■ Work instruction
Reproduce every entry word for word. Drop all pictures from the copy.

(Available data begins)

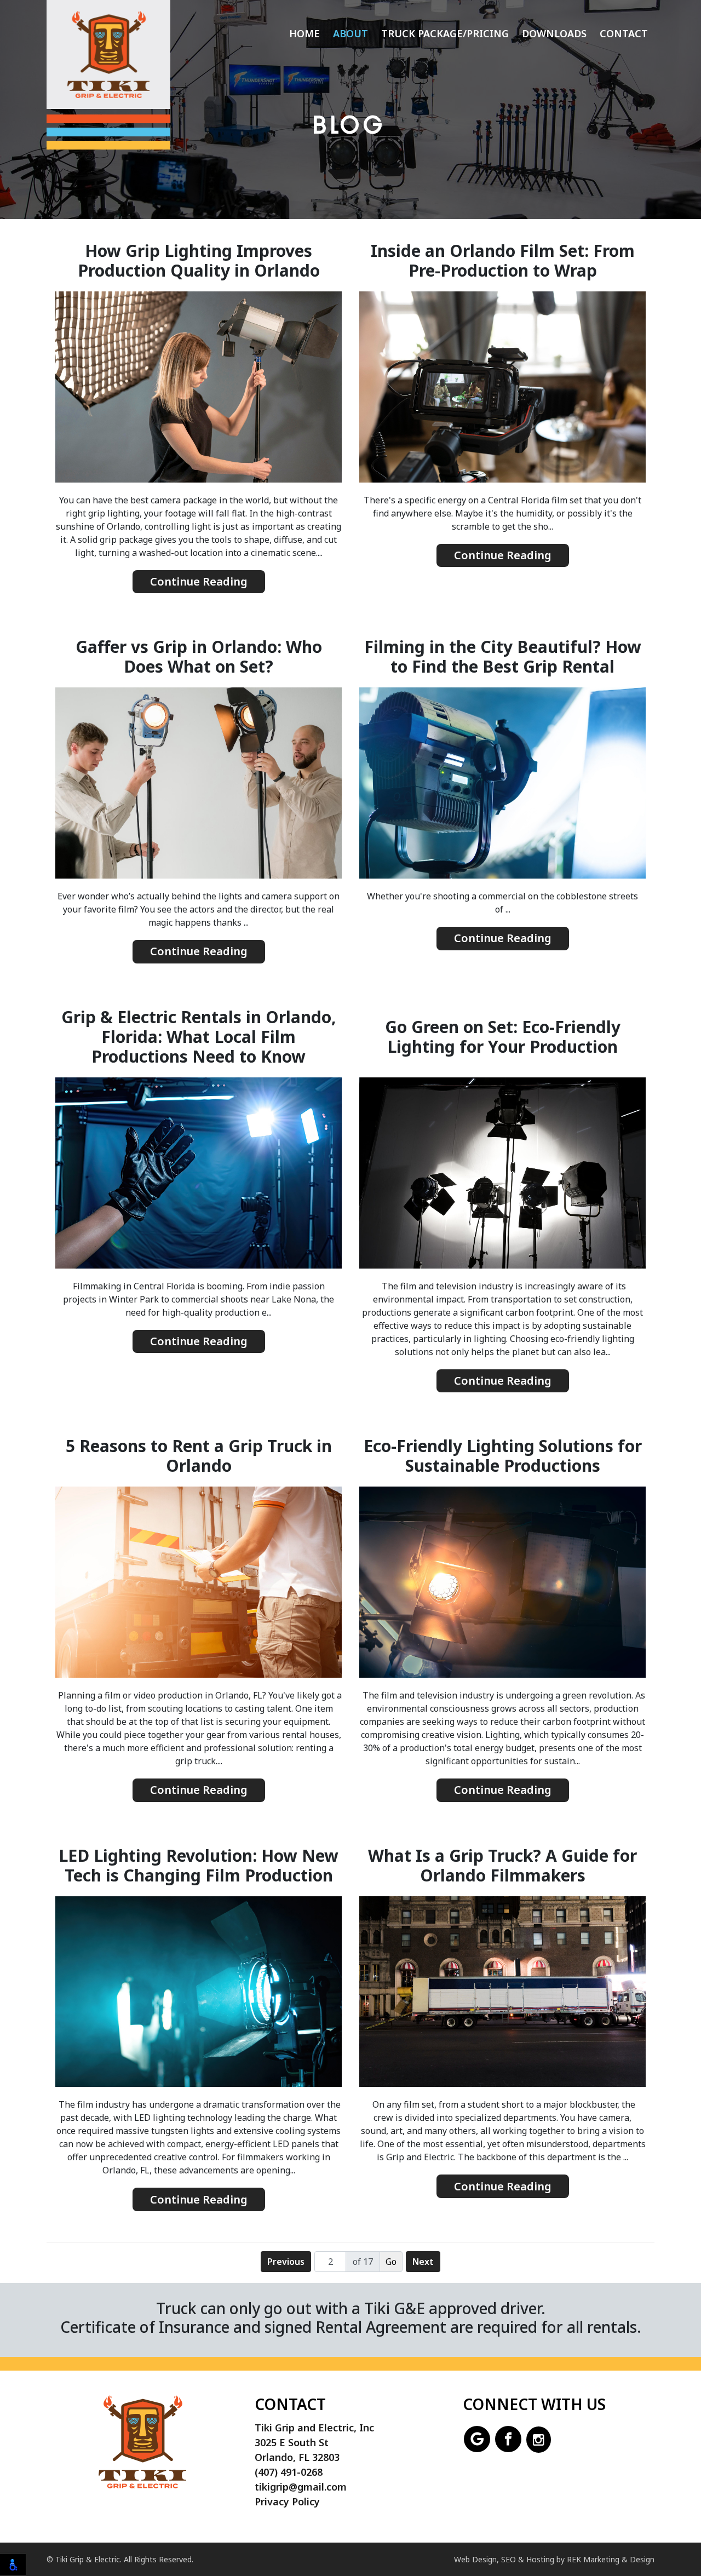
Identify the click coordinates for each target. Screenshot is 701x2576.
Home (304, 33)
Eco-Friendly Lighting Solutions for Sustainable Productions (503, 1456)
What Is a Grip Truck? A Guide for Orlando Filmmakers (502, 1865)
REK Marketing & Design (610, 2559)
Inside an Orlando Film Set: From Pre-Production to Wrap (503, 260)
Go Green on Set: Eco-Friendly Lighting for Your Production (502, 1037)
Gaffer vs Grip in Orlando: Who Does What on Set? (199, 656)
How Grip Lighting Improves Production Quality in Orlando (199, 260)
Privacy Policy (287, 2501)
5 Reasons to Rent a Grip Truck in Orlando (199, 1456)
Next (423, 2262)
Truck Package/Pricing (445, 33)
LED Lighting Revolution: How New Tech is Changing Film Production (198, 1865)
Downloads (554, 33)
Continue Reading (199, 581)
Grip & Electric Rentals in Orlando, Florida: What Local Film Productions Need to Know (198, 1036)
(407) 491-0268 (289, 2472)
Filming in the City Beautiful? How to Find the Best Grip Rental (502, 656)
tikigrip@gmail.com (301, 2486)
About (350, 33)
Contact (624, 33)
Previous (285, 2262)
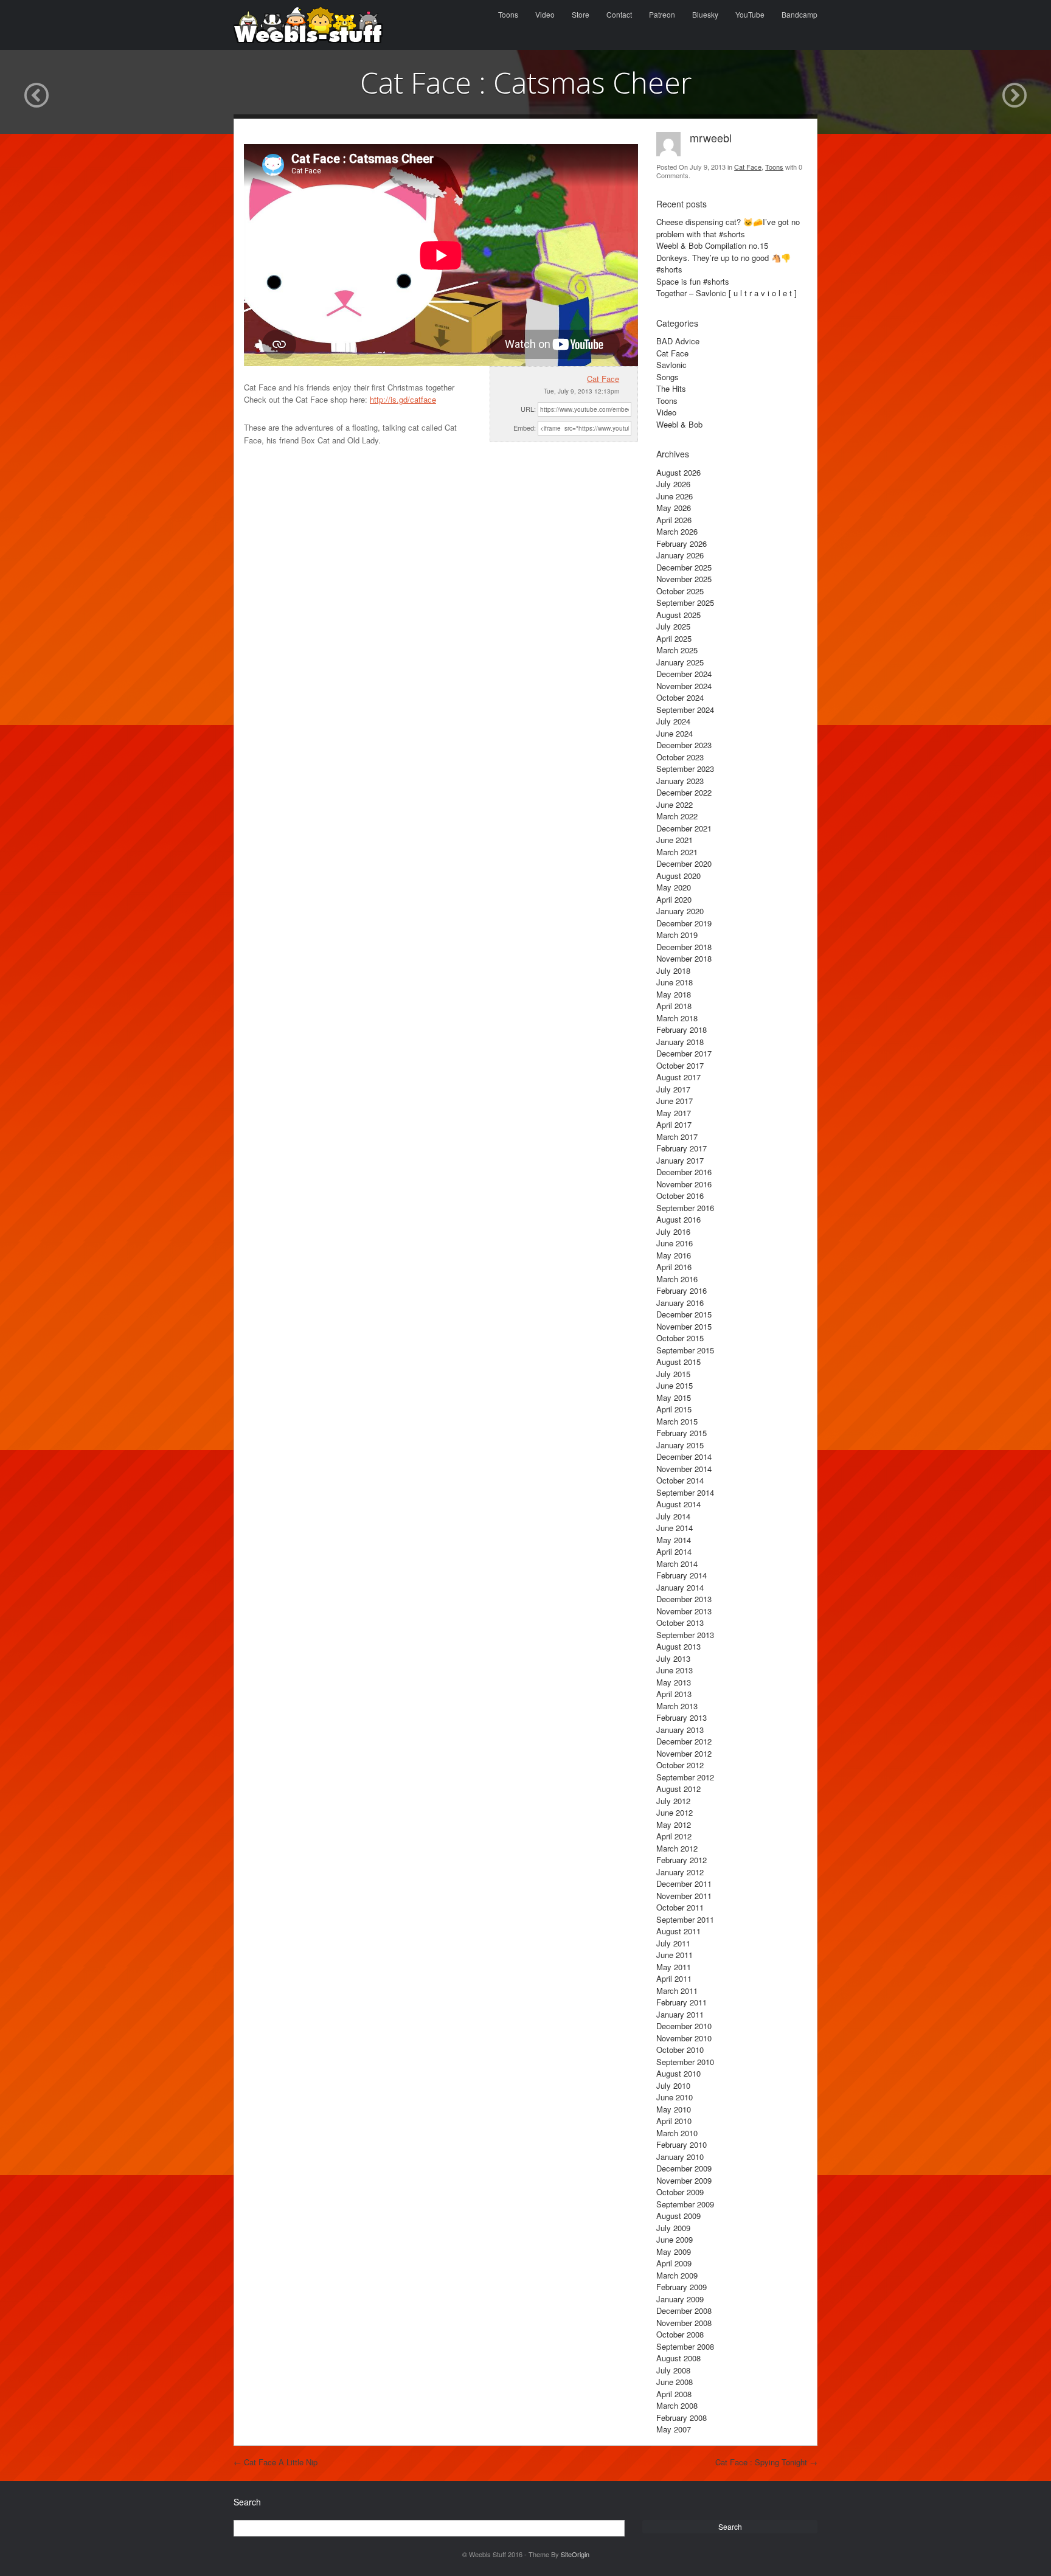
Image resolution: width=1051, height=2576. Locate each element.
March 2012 (677, 1848)
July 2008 (673, 2370)
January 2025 (680, 662)
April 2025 (674, 638)
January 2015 (680, 1445)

(Available data ends)

■ Expected output
Identify the click coordinates for each target. Screenshot is 701x2576.
Home (304, 33)
Eco-Friendly Lighting Solutions for Sustainable Productions (503, 1456)
What Is a Grip Truck? A Guide for Orlando Filmmakers (502, 1865)
REK Marketing & Design (610, 2559)
Inside an Orlando Film Set: From Pre-Production to Wrap (503, 260)
Go Green on Set: Eco-Friendly Lighting for Your Production (502, 1037)
Gaffer vs Grip in Orlando: Who Does What on Set? (199, 656)
How Grip Lighting Improves Production Quality in Orlando (199, 260)
Privacy Policy (287, 2501)
5 Reasons to Rent a Grip Truck in Orlando (199, 1456)
Next (423, 2262)
Truck Package/Pricing (445, 33)
LED Lighting Revolution: How New Tech is Changing Film Production (198, 1865)
Downloads (554, 33)
Continue Reading (199, 581)
Grip & Electric Rentals in Orlando, Florida: What Local Film Productions Need to Know (198, 1036)
(407) 491-0268 (289, 2472)
Filming in the City Beautiful? How to Find the Best Grip Rental (502, 656)
tikigrip@gmail.com (301, 2486)
About (350, 33)
Contact (624, 33)
Previous (285, 2262)
Image resolution: width=1051, height=2576. Locate each element.
March 2012 (677, 1848)
July 2008 (673, 2370)
January 2025 (680, 662)
April 2025 (674, 638)
January 2015 (680, 1445)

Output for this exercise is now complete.